(Stored dataset items)

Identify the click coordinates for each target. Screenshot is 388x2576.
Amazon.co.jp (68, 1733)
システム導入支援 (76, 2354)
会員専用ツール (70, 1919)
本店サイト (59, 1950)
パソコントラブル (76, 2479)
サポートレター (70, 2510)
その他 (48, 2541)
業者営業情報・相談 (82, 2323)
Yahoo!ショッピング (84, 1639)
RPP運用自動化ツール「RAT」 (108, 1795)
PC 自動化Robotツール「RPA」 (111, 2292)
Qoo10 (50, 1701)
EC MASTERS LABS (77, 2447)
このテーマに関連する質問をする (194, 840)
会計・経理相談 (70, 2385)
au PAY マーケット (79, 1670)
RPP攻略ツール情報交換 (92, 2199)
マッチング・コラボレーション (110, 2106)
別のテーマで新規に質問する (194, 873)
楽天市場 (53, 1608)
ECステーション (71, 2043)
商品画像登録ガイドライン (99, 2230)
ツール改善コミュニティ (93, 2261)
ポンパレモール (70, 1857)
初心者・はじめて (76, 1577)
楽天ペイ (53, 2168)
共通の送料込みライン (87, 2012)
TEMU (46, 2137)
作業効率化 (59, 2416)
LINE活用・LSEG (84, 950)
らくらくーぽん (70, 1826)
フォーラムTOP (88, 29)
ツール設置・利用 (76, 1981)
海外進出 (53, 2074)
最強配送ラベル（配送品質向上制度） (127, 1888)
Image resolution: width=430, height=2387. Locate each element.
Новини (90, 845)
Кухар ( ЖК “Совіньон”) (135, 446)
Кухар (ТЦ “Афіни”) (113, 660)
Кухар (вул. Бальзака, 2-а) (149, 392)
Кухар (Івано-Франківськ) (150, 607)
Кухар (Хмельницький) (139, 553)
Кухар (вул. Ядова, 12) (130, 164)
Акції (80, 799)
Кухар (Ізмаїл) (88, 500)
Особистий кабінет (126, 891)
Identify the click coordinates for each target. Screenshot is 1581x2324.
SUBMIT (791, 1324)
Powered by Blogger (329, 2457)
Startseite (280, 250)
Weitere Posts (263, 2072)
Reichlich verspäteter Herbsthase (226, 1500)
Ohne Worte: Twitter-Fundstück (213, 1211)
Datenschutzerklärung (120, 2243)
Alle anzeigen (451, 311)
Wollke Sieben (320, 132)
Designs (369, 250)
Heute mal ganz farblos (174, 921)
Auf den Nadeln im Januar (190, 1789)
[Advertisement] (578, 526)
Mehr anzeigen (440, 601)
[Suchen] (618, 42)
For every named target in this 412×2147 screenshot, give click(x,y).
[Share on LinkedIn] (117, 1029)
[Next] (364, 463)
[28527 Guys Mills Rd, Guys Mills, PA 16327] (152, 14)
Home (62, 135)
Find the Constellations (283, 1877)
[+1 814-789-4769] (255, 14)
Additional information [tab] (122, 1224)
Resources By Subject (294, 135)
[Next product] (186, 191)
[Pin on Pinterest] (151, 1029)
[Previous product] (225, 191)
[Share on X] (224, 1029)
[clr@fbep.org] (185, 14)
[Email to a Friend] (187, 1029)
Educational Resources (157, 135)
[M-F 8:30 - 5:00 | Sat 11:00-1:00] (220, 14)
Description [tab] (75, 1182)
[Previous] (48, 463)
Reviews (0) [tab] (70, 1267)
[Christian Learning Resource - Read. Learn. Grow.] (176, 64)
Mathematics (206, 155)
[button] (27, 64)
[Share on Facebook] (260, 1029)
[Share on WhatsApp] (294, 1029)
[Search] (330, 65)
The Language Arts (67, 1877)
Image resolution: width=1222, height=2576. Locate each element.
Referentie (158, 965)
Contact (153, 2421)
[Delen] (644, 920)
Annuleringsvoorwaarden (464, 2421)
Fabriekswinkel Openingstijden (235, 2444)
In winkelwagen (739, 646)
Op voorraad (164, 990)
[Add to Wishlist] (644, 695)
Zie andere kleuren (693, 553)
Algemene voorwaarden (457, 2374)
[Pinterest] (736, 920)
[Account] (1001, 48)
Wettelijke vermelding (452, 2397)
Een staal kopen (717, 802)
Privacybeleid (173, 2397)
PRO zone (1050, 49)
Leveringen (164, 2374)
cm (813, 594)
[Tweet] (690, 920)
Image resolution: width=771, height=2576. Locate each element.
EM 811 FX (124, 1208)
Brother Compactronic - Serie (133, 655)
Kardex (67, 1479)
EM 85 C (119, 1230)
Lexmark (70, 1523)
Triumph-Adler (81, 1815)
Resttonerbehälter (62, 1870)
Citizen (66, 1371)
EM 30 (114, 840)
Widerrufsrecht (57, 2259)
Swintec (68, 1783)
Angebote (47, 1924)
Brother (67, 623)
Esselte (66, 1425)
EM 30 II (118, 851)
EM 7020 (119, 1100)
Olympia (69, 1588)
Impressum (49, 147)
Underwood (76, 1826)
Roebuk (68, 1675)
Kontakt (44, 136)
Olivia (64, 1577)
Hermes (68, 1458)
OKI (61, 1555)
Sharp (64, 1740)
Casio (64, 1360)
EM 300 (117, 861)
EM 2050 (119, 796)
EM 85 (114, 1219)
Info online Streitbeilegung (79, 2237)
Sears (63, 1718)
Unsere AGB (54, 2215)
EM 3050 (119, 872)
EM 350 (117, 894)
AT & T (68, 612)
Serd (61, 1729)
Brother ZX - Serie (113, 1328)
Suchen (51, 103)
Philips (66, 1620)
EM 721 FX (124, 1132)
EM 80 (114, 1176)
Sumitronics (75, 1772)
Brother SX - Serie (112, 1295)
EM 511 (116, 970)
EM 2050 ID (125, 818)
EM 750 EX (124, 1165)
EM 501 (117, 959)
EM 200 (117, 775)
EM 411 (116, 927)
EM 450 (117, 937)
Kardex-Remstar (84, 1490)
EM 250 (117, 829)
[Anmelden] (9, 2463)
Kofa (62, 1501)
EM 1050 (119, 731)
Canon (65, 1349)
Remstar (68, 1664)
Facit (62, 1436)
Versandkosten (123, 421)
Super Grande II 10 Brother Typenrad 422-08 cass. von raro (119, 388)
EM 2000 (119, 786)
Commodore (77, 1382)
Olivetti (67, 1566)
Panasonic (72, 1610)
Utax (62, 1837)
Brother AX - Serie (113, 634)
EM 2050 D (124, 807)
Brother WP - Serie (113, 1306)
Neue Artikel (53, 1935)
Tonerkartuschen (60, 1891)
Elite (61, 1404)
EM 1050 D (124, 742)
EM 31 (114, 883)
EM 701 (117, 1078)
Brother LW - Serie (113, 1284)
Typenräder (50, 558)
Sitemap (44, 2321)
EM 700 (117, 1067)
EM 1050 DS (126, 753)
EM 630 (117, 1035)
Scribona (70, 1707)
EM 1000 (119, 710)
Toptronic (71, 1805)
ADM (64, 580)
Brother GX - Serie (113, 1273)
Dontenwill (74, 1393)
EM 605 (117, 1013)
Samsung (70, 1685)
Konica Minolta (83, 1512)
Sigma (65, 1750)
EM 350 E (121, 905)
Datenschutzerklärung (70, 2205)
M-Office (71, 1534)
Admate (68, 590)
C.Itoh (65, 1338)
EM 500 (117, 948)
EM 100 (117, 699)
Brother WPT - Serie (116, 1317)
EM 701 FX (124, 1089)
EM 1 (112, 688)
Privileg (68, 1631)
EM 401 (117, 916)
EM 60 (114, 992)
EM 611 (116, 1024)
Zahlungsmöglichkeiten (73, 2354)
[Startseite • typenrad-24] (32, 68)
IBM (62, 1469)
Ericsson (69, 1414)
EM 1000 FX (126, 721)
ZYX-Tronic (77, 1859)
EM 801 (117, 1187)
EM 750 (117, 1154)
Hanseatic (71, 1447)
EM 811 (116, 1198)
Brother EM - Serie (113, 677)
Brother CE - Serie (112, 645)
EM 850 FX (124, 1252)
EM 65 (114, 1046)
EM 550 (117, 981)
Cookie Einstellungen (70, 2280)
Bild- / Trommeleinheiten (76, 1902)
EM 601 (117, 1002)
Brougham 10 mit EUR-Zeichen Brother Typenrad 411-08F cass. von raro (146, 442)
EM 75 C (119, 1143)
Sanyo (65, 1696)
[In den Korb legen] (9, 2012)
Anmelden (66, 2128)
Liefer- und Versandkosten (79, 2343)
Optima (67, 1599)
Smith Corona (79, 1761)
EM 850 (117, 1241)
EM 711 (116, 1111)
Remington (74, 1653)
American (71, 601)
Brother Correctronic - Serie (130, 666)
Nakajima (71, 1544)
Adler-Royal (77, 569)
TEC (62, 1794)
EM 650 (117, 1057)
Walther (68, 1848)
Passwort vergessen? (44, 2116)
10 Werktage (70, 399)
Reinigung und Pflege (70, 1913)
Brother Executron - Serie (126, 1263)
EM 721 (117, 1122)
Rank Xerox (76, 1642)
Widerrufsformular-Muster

#### Work instructions
Could you set down, exactly as written, the lines above between the one holding "Home (62, 135)" and the one holding "[Previous] (48, 463)", inclusive, and nothing more?

#### Answer below
Home (62, 135)
Find the Constellations (283, 1877)
[+1 814-789-4769] (255, 14)
Additional information [tab] (122, 1224)
Resources By Subject (294, 135)
[Next product] (186, 191)
[Pin on Pinterest] (151, 1029)
[Previous product] (225, 191)
[Share on X] (224, 1029)
[clr@fbep.org] (185, 14)
[Email to a Friend] (187, 1029)
Educational Resources (157, 135)
[M-F 8:30 - 5:00 | Sat 11:00-1:00] (220, 14)
Description [tab] (75, 1182)
[Previous] (48, 463)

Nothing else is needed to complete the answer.